Estos días de confinamiento o de reclusión forzada nos acercan a personajes históricos que posiblemente ahora comprendamos mejor; es el caso de Ana Frank o de Nelson Mandela. La adolescente judía estuvo encerrada en la habitación de arriba durante dos años, junto a sus padres, su hermana y cuatro personas más. El dirigente sudafricano permaneció recluido 27 años en una celda; este tiempo, según contaba él mismo, le dio la oportunidad de meditar, evolucionar espiritualmente, así como hacerse más tolerante. Gustavo Adolfo Bécquer se aisló en la sierra del Moncayo para fortalecer su salud. Carlos IV confinó en el castillo de Bellver a Gaspar Melchor de Jovellanos debido a su talante liberal. A Miguel de Unamuno se le envió a Fuerteventura por ser un alma libre. La defensa de la libertad hizo que muchos españoles estuvieran confinados durante años mientras que nosotros estamos recluidos en nuestros hogares para vencer la pandemia.

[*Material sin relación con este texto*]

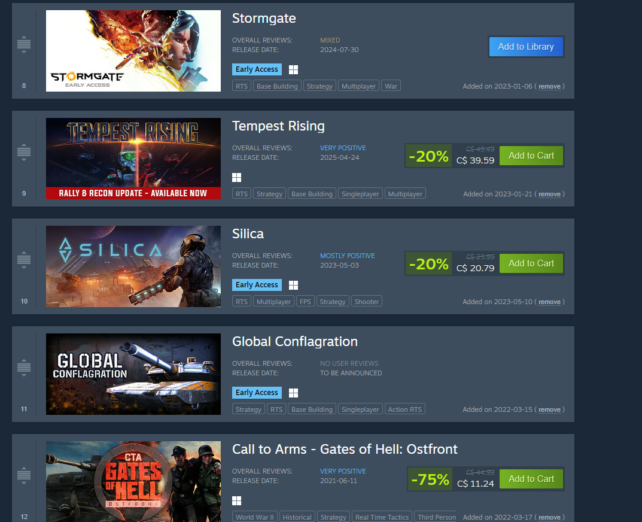Click the Early Access badge on Global Conflagration
This screenshot has width=642, height=522.
257,393
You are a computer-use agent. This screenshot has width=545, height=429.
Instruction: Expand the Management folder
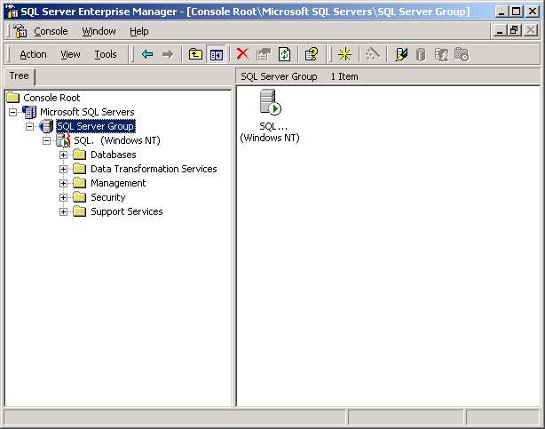pos(64,183)
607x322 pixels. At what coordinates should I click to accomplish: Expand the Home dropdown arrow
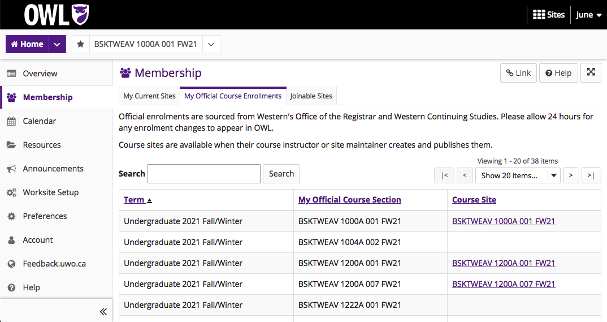57,44
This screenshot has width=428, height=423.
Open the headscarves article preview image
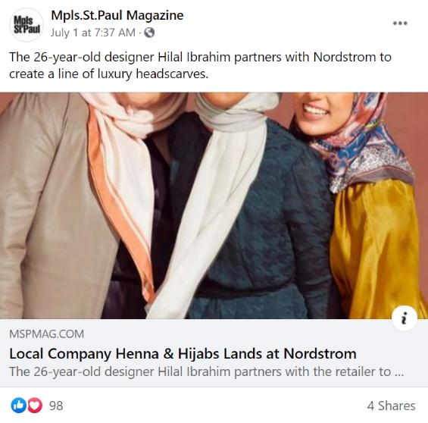(214, 205)
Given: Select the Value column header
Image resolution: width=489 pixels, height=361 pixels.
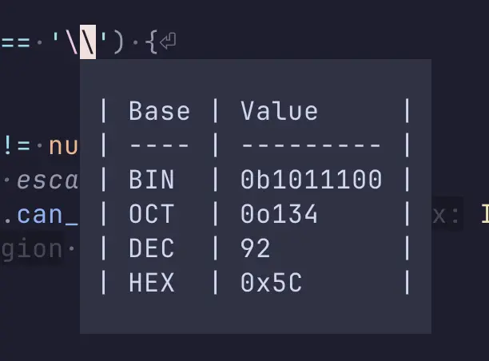Looking at the screenshot, I should pos(279,111).
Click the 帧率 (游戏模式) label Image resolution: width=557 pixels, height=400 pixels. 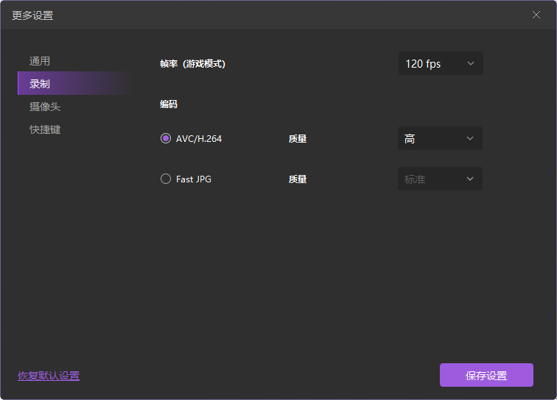(192, 64)
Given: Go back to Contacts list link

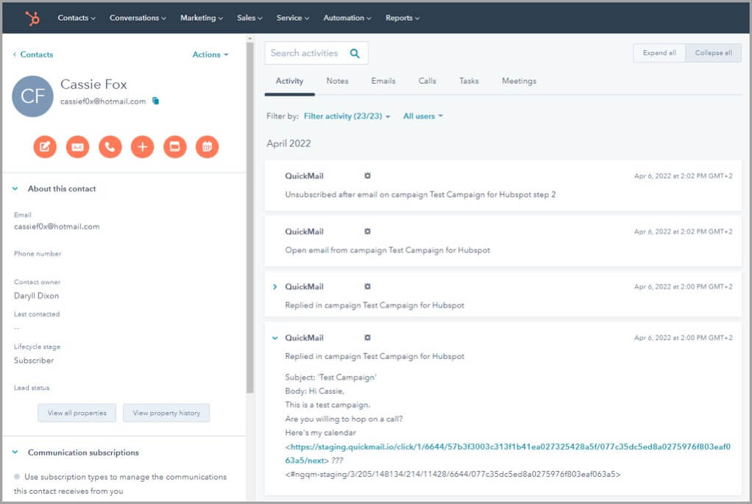Looking at the screenshot, I should tap(33, 54).
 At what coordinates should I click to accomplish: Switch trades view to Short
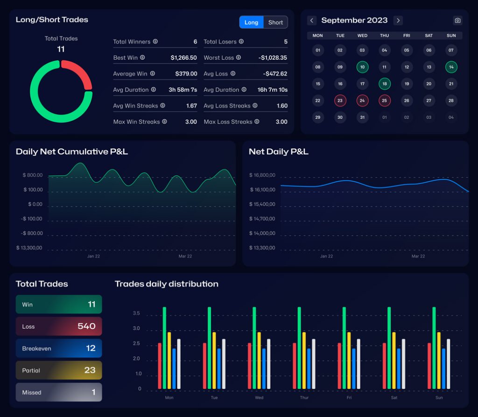275,22
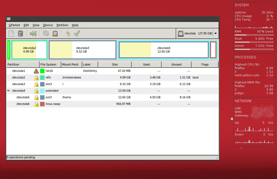Click the Delete partition trash icon
The height and width of the screenshot is (179, 277).
(20, 33)
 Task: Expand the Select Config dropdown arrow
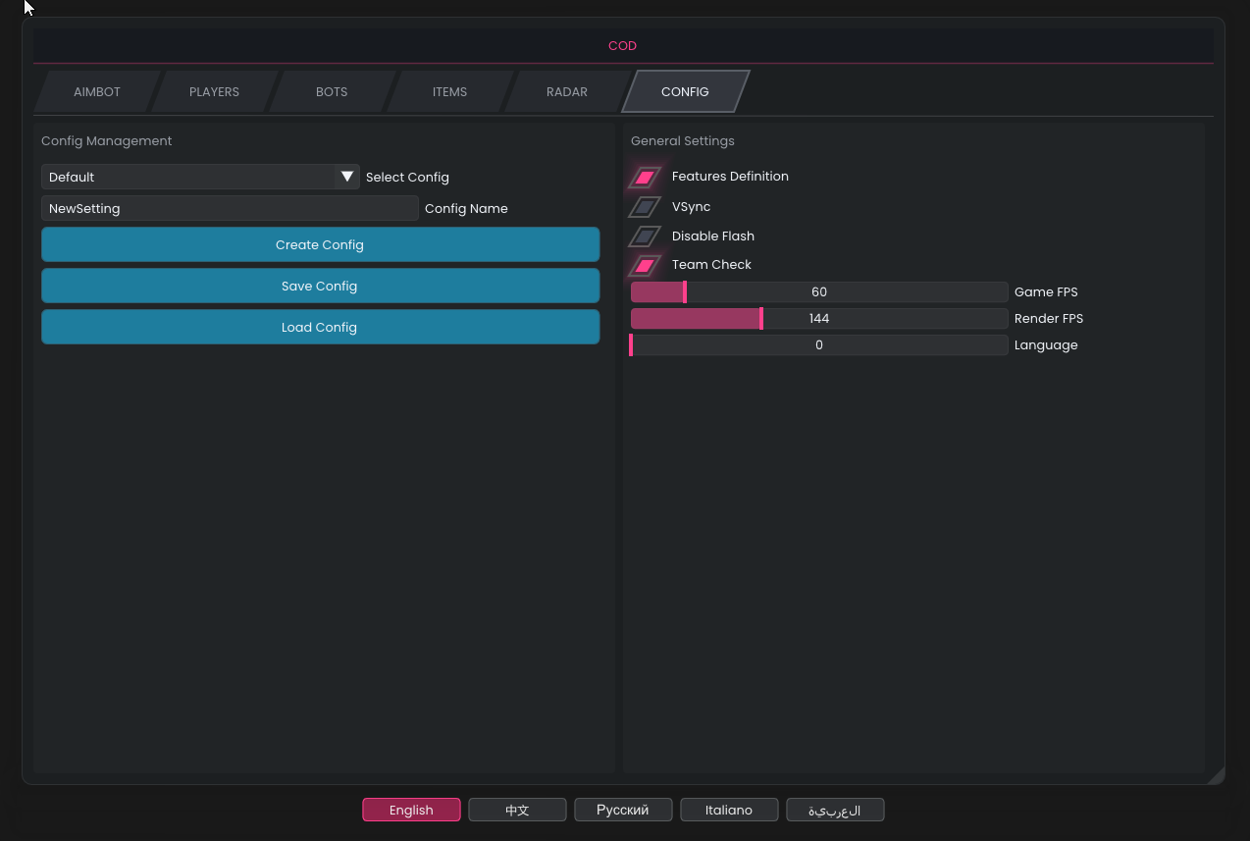(x=346, y=177)
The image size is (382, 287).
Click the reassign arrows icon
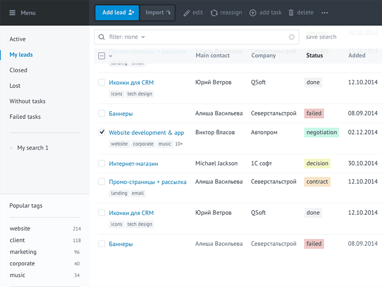214,13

El confinamiento que soportamos estoicamente nos debería hacer que repensáramos las cosas fundamentales de la vida. Sin darnos cuenta o sin querer reconocerlo, nuestra sociedad se había ido deshumanizando dejándose llevar por un barullo cotidiano, por un estrés permanente donde lo superfluo se convertía en urgente y lo importante en insignificante. Repentinamente nos hemos visto sumidos en un marasmo, en una parálisis total de colegios, calles, cines, teatros, bares, iglesias€ Lamentablemente las plazas de nuestros pueblos ya hace tiempo que las abandonamos.

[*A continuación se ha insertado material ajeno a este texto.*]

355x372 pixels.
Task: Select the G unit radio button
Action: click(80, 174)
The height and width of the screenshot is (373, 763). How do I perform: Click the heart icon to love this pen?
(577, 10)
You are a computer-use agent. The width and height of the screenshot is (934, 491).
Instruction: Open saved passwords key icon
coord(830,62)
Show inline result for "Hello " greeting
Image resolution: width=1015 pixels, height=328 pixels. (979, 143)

Es posible que la conversación, la lectura y la reflexión ocupen ahora el lugar que nunca debieron perder. La esperanza actual es el ventanal abierto de Villa Amparo a través del cual Antonio Machado veía amanecer en Valencia, la ventana por la que se asomaba Emília Pardo Bazán en la calle Tabernas de Coruña o el ventanuco que servía a Miguel de Unamuno para escuchar en Salamanca los tiros del odio, esos disparos que parece que no terminan nunca. Volverán, con toda seguridad, las oscuras golondrinas a posarse en tu balcón o en mi ventana; pasará la borrasca, dejará de llover, se disiparán los nubarrones, llegarán los primeros rayos del sol y volverá a cabalgar el Quijote. Muchos auguran que, cuando venzamos la enfermedad epidémica, el mundo cambiará; esperemos que esos cambios, si se producen, no nos hagan globales a todos y podamos mantener nuestra idiosincrasia. Ojalá que los aplausos diarios de las ocho de la tarde nos lleven en volandas hacia un planeta más habitable, con menos desigualdades, más humano y menos crispado. Parafraseando a Mario Benedetti: no hay heridas que no cure el tiempo, abramos las puertas, quitemos los cerrojos, abandonemos las murallas, vivamos la vida y aceptemos el reto para recuperar la risa y celebrar la vida.